*Страница*
У врат Молчания - Александр Мень 17 стр.


Из-за отказа Будды дать ясный ответ о душе многие буддисты последующих поколений расшифровывали его молчание в самом радикально-отрицательном смысле. Знаменитый индийский мудрец Нагасена, живший через 300 лет после Гаутамы, ярче всех выразил эту тенденцию. В беседе с греческим царем Милиндой он облек в популярную форму свои воззрения, которые века спустя возродятся в философии Юма и Рассела/28/.

Царь Милинда был немало изумлен, ознакомившись с причудливым учением буддийского философа, который, не смущаясь никакими парадоксами, проповедовал отсутствие какой бы то ни было постоянной сущности, в частности - индивидуальной души.

- Вы говорите, что ваши братья по ордену называют вас Нагасеной. Но что же такое Нагасена? Не хотите ли вы сказать, что волосы на голове - это Нагасена?

- Я не говорю этого, великий царь.

- А может быть, волосы на теле?

- Разумеется, нет, великий царь.

- Тогда не означает ли Нагасена ногти, зубы, кожу, мясо, жилы, кости, жир или мозг?

- Нет, великий царь.

Тогда Милинда перечисляет каждую из пяти скандх, но получает на все это отрицательный ответ.

- Почтенный, - сказал царь, - может быть, все они вместе: Рупа, Самскара, Ведана, Санджня и Виджняна - составляют Нагасену? Или кроме этого есть еще что-либо такое, что и будет Нагасеной?

- Нет, великий царь.

- Если так, я уже устал от вопросов и так и не узнал, что же такое Нагасена. Нагасена - это пустой звук. Кто же тогда Нагасена, которого мы видим перед собой?

- Великий царь, вы сюда прибыли пешком или на колеснице?

- Я прибыл не пешком, а на колеснице.

- Если вы, великий царь, прибыли сюда на колеснице, то скажите: что такое колесница? Не дышло ли это?

- Нет, почтенный.

- Не ось ли - колесница?

- Нет, уважаемый.

- Не колесо ли, не остов ли, не упряжь ли, не ярмо ли? - На все это царь отвечал: "нет".

- Тогда, значит, все эти части составляют колесницу?

- Нет, господин.

- Тогда, может быть, есть что-то вне их, составляющее колесницу?

- Нет, почтенный.

На это Нагасена иронически заметил, обращаясь к свите: царь Милинда сказал, что приехал в колеснице, но когда его попросили объяснить, что такое колесница, он не мог в точности сказать, что именно он утверждал.

Подобного рода диалектику пускали в ход сторонники "левого крыла" в буддизме для разрушения учения о единстве "я", казавшегося им предрассудком. Но на самом деле сравнение "я" с механическими устройствами видимых вещей способно было лишь вести к недоразумениям. Ни Нагасена, ни даже сам Будда не обратили внимания на удивительную специфику психических и духовных процессов. Эта специфика не позволяет безнаказанно дробить их. Всякий раз, когда производится подобный неправомерный "анализ", перед нами остается лишь изуродованный труп душевной жизни, но подлинная ее сущность ускользает. Слово "колесница", действительно, есть условное обозначение ряда вещей, механически связанных друг с другом. Совершенно иную природу имеет человеческое сознание.

*Записи набора*
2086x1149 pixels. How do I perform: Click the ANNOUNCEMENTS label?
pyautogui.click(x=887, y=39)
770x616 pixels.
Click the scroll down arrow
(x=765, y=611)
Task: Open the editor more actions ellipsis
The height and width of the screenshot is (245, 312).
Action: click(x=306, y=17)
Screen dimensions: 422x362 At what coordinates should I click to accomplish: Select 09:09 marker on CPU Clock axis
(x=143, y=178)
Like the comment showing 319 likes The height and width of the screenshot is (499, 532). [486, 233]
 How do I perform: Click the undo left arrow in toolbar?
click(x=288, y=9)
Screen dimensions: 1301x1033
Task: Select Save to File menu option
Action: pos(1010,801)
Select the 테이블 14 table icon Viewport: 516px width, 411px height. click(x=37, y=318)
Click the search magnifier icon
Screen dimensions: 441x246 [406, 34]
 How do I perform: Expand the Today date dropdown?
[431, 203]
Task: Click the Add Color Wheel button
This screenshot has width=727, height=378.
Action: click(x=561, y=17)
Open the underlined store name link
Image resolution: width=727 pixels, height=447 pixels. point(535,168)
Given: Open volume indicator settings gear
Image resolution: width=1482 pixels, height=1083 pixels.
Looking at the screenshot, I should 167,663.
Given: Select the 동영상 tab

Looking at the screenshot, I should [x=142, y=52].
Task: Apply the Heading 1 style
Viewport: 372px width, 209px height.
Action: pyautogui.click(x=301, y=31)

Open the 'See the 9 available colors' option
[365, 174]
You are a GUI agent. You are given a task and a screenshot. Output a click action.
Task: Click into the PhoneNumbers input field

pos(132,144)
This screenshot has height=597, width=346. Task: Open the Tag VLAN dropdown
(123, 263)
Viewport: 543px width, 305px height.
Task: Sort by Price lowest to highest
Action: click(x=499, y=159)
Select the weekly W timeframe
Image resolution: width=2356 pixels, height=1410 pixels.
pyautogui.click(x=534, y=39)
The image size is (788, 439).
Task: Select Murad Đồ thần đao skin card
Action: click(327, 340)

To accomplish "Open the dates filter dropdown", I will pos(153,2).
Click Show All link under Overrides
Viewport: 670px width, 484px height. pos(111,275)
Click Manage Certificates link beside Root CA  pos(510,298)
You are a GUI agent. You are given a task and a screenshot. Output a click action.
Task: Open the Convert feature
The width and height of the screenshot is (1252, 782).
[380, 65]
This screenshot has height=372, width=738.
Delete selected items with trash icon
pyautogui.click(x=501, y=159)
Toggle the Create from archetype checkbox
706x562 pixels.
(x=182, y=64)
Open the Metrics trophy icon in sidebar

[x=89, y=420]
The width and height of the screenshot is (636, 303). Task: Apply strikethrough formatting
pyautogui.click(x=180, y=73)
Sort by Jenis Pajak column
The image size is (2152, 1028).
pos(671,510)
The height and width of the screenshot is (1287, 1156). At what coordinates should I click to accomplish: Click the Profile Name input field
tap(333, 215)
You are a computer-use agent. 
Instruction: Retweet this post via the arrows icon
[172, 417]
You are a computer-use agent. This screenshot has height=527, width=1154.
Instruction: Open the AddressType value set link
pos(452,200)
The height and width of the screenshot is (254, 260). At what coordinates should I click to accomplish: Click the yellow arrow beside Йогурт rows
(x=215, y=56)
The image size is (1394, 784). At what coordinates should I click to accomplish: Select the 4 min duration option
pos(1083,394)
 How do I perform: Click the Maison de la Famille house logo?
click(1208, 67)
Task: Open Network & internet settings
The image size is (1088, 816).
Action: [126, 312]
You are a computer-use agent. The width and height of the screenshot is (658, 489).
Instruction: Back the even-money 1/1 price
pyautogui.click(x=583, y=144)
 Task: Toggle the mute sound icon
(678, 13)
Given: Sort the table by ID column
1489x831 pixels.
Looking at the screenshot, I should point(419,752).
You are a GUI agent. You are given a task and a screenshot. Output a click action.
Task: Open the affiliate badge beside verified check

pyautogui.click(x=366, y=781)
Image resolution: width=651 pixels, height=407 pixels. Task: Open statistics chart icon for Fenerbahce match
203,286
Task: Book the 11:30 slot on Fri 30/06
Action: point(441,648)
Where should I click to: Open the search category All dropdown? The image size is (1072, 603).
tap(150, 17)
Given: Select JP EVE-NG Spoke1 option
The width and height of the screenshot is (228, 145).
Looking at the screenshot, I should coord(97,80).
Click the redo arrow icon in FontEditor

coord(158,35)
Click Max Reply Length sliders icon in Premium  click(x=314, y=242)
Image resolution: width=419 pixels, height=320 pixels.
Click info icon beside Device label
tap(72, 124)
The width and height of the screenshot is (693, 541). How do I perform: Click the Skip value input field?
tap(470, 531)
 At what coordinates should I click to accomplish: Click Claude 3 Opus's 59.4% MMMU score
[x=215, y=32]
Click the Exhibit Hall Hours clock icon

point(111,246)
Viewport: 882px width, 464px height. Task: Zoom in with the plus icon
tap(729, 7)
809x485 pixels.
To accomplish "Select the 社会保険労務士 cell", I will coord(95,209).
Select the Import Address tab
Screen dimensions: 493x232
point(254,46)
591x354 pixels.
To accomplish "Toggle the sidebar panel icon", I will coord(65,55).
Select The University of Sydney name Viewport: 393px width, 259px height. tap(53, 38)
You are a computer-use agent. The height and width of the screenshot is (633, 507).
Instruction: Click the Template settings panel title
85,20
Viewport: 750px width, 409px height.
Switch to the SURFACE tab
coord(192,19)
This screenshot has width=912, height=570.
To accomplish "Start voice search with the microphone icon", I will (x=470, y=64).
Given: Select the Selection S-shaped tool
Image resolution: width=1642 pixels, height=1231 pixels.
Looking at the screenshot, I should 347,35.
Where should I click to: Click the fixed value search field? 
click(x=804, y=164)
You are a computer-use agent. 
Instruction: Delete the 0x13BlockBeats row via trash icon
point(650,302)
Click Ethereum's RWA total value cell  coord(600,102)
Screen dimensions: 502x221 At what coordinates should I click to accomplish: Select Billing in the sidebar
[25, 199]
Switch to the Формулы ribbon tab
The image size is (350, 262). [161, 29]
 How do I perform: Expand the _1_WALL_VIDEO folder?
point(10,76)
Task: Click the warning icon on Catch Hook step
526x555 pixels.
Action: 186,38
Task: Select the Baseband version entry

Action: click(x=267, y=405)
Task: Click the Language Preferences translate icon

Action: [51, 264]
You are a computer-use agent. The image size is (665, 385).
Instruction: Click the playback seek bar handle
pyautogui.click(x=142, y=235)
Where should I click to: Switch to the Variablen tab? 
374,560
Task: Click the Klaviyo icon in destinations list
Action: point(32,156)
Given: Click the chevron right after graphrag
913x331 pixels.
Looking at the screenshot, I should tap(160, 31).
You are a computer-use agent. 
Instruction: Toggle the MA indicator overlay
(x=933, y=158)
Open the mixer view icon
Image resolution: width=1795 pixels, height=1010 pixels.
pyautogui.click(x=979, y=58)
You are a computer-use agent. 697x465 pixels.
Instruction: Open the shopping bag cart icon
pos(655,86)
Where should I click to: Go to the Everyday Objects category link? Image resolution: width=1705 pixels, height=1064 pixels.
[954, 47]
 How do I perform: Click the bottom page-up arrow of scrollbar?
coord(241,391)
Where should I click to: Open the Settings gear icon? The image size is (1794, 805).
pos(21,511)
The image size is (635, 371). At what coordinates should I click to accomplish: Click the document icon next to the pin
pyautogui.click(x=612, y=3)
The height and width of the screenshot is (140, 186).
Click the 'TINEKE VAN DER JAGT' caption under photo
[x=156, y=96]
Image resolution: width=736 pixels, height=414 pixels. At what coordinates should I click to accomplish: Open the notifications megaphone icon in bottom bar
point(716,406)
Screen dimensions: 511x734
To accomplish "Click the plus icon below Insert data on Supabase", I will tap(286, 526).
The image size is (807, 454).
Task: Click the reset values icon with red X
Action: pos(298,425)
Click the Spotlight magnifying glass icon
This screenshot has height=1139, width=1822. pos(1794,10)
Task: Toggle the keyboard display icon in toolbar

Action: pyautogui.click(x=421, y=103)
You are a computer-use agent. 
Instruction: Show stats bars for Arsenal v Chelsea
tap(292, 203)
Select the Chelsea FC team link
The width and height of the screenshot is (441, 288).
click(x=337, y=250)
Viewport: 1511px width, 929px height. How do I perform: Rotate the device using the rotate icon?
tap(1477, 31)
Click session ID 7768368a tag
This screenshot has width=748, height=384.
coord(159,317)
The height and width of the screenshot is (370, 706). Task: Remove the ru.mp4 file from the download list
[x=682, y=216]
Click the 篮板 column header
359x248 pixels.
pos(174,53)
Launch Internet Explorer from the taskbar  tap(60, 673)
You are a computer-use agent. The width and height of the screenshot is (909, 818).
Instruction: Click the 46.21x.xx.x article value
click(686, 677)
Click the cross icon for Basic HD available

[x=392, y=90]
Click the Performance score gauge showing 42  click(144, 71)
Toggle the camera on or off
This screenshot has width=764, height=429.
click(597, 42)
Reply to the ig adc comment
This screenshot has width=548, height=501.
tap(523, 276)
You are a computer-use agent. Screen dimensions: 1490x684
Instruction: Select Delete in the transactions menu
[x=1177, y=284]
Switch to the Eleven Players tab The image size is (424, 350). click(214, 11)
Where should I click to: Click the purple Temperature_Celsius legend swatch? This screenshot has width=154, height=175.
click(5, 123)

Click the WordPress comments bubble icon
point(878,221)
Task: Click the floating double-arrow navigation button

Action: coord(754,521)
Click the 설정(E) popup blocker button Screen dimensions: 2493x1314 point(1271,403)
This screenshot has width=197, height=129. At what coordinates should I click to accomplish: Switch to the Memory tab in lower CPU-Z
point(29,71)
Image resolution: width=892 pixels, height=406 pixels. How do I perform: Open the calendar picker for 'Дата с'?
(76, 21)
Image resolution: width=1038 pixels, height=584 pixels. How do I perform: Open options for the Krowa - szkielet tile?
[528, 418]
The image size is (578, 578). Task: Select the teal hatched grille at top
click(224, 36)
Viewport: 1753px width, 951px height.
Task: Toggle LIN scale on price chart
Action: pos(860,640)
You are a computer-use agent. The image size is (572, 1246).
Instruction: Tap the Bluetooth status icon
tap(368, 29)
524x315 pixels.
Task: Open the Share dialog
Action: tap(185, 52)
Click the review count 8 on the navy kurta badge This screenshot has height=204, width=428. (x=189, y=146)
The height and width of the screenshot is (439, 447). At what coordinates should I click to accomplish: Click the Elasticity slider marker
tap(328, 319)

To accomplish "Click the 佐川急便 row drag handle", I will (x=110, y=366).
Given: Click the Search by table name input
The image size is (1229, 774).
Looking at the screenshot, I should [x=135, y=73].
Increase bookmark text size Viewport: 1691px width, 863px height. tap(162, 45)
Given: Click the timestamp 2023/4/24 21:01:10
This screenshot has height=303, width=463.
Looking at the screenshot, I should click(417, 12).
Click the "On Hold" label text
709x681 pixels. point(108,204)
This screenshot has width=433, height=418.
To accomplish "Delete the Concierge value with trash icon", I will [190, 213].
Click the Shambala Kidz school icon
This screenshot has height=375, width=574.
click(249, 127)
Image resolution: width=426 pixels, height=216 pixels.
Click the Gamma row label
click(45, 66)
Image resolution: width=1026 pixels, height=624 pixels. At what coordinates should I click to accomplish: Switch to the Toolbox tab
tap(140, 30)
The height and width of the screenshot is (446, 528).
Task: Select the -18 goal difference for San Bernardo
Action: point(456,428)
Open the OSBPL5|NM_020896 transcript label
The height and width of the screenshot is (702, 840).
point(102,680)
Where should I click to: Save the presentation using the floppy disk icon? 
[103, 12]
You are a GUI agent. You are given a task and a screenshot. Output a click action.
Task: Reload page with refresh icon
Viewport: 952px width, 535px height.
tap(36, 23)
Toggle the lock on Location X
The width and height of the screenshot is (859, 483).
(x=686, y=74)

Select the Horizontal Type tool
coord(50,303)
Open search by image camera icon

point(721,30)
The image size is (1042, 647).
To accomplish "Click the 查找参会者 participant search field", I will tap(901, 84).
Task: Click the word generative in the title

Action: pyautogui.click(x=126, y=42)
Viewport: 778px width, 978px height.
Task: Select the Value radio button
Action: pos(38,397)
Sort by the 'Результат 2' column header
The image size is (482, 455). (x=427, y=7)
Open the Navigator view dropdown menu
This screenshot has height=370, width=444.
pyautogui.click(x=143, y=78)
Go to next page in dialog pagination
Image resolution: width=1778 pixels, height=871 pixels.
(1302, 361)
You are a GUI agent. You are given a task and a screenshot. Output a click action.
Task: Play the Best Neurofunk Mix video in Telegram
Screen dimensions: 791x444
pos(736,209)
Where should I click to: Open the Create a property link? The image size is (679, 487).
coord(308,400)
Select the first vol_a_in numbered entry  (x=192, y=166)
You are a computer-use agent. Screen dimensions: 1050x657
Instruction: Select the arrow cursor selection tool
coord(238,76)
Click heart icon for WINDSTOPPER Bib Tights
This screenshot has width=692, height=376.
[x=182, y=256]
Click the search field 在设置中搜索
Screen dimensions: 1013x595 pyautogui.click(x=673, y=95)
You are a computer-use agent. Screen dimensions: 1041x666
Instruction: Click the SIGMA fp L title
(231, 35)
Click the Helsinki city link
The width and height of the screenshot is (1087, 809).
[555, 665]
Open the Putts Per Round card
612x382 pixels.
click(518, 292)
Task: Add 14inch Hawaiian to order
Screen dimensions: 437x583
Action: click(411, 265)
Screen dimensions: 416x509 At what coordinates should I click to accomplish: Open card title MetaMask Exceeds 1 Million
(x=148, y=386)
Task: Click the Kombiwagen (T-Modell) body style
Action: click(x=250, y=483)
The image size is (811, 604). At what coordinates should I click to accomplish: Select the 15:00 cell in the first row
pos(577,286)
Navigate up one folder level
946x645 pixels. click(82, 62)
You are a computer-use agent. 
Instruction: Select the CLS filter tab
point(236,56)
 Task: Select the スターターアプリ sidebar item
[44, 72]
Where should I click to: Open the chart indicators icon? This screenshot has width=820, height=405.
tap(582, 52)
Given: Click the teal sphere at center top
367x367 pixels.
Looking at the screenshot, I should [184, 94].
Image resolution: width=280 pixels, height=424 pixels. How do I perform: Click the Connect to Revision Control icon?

*Задача 1*
Через сколько лет после Гаутамы жил Нагасена, согласно странице?
*Задача 2*
Выпишите со страницы без изменений отрывок от "- Если так, я" до "или на колеснице?".

*Ответ 1*
Через 300 лет.

*Ответ 2*
- Если так, я уже устал от вопросов и так и не узнал, что же такое Нагасена. Нагасена - это пустой звук. Кто же тогда Нагасена, которого мы видим перед собой?

- Великий царь, вы сюда прибыли пешком или на колеснице?